New Delhi: The Supreme Court on Tuesday held that states are not empowered by the Constitution to take over all privately-owned resources or properties to serve the “common good”. A majority of seven judges of the nine-judge bench, headed by Chief Justice DY Chandrachud, made this observation.
But the bench maintained that states could claim private properties in certain cases.
The majority verdict overruled Justice Krishna Iyer’s previous ruling that all privately owned resources can be acquired by the State for distribution under Article 39(b) of the Constitution.
The CJI wrote for himself and six other judges on the bench. It also overturned several other verdicts post 1978 that had adopted the socialist theme.
However, Justice BV Nagarathna partially disagreed with the majority judgement. Justice Sudhanshu Dhulia dissented on all aspects of the judgment.
The majority judgment authored by CJI DY Chandrachud held that the phrase “material resources of the community” may theoretically include privately owned resources, however, the expansive view expressed by Justice Krishna Iyer’s minority judgment in Ranganath Reddy and relied on by Justice Chinnappa Reddy in Sanjeev Coke can’t be accepted, reported the LiveLaw.
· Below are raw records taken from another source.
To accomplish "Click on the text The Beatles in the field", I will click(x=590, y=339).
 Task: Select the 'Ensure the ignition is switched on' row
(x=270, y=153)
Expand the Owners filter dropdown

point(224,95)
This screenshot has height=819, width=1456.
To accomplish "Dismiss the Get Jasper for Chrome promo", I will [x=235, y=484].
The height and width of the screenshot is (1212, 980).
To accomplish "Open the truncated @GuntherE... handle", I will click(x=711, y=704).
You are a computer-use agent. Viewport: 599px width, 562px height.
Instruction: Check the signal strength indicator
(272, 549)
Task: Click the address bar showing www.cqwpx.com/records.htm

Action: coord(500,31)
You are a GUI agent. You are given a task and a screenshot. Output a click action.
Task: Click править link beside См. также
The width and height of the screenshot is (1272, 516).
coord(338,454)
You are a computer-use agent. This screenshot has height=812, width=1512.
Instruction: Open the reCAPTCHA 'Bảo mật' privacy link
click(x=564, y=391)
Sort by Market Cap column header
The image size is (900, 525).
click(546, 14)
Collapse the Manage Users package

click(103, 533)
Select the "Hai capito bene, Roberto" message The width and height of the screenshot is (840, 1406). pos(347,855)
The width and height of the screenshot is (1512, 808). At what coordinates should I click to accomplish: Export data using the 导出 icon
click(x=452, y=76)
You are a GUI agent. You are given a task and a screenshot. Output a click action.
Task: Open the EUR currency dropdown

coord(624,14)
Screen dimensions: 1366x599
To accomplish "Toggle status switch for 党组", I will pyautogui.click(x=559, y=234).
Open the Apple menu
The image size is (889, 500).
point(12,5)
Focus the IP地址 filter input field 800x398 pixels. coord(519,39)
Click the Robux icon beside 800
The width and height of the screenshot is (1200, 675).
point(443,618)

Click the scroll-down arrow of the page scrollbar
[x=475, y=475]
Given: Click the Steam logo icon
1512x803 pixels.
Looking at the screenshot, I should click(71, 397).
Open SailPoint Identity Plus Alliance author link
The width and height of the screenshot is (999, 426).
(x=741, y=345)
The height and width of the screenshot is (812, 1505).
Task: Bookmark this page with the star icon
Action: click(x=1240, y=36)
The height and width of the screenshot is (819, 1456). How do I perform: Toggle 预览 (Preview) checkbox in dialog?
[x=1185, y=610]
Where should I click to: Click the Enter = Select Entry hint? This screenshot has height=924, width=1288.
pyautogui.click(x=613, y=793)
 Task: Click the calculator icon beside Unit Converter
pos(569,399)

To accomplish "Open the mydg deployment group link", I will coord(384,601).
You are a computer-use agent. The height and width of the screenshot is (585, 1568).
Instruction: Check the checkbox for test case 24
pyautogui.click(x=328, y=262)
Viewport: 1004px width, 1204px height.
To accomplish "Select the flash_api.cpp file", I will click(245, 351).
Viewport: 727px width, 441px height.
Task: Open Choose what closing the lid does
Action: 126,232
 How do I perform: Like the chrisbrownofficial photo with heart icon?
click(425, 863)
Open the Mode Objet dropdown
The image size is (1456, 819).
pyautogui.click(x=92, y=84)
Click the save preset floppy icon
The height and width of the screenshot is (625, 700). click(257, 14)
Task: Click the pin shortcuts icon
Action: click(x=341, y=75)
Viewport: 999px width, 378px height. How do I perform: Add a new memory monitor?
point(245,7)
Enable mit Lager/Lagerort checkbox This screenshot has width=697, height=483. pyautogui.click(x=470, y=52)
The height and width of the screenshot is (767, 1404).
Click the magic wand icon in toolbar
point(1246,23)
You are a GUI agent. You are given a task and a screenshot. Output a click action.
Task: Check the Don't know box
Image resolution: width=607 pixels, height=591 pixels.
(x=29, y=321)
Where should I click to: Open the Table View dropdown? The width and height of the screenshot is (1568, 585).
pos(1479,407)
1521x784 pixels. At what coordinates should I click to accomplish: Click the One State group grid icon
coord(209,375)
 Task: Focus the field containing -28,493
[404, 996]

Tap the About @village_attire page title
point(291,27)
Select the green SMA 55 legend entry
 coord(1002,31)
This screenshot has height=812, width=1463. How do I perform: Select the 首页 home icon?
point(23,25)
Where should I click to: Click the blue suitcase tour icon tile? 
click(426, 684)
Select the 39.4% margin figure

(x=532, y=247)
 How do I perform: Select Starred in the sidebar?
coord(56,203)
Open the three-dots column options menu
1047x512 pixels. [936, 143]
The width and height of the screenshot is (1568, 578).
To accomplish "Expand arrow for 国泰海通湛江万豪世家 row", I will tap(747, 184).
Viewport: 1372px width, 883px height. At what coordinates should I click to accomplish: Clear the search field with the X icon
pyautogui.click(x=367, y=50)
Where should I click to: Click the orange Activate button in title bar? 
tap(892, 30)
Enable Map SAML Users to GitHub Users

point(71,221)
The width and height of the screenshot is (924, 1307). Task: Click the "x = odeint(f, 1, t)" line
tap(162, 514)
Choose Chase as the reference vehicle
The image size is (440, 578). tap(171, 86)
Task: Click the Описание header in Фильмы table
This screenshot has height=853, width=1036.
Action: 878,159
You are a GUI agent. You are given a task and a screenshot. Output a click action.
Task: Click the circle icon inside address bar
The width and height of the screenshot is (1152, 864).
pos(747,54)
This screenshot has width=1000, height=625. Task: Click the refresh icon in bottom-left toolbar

“The enquiry on whether a resource falls within the ambit of “material resource of community” must be based on the nature of the resource, the characteristics of the resource, the impact of the resource on the well-being of the community, the scarcity of the resource, and the consequence of such a resource being concentrated in the hands of private players. The public trust doctrine can also be applied here,” the court observed, according to LiveLaw.
Background of the petitions
The batch of petitions in this regard initially came up in 1992. Those were subsequently referred to a nine-judge bench in 2002. Finally, it was taken up for a hearing in 2024. The main question to be decided was whether material resources of the community under Article 39(b) (one of the Directive Principles of the State Policy), which states that the government should create policies to share community resources fairly for the common good, includes privately owned resources.
What the Union Government had stated?
The Union Government had highlighted that the interpretation of Article 39(b) should be from the standpoint of the ever-expanding constitutional principles and not any ideology, the LiveLaw reported. The Union had urged that it is a community’s dynamic interactions that mould the meaning of ‘Material Resources’.